▶ _Instructions to follow_: Output exactly those lines of the data that lie between the line containing "The image size is (868, 477)." and the final line, both ends counted.

[Stored data]
====
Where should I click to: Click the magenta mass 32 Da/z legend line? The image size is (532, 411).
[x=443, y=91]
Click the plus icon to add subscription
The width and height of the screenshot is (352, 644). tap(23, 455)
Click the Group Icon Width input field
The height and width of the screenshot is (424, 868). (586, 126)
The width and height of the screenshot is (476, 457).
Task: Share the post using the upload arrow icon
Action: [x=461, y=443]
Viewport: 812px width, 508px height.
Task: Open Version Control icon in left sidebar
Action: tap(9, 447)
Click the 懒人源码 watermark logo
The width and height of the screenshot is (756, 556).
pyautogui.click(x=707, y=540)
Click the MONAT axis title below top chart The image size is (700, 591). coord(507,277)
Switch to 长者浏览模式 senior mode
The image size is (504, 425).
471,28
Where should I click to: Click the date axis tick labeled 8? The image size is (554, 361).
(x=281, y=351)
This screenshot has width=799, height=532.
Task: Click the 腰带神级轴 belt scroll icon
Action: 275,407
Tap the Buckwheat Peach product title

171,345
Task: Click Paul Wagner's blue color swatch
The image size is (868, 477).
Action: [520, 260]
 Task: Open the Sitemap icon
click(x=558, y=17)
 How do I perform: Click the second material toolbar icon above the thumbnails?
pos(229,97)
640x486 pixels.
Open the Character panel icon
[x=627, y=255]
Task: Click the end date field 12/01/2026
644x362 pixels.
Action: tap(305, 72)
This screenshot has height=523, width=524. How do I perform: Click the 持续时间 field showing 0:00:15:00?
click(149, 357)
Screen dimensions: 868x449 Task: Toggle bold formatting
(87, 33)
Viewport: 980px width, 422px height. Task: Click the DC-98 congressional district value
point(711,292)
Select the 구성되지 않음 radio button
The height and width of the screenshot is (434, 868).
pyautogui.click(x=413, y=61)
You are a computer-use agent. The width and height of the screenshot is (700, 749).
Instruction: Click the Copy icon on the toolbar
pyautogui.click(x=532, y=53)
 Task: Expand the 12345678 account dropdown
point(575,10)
====
▶ _Output of the exercise_:
The image size is (868, 477).
Action: [520, 260]
 Task: Open the Sitemap icon
click(x=558, y=17)
 How do I perform: Click the second material toolbar icon above the thumbnails?
pos(229,97)
640x486 pixels.
Open the Character panel icon
[x=627, y=255]
Task: Click the end date field 12/01/2026
644x362 pixels.
Action: tap(305, 72)
This screenshot has height=523, width=524. How do I perform: Click the 持续时间 field showing 0:00:15:00?
click(149, 357)
Screen dimensions: 868x449 Task: Toggle bold formatting
(87, 33)
Viewport: 980px width, 422px height. Task: Click the DC-98 congressional district value
point(711,292)
Select the 구성되지 않음 radio button
The height and width of the screenshot is (434, 868).
pyautogui.click(x=413, y=61)
You are a computer-use agent. The width and height of the screenshot is (700, 749).
Instruction: Click the Copy icon on the toolbar
pyautogui.click(x=532, y=53)
 Task: Expand the 12345678 account dropdown
point(575,10)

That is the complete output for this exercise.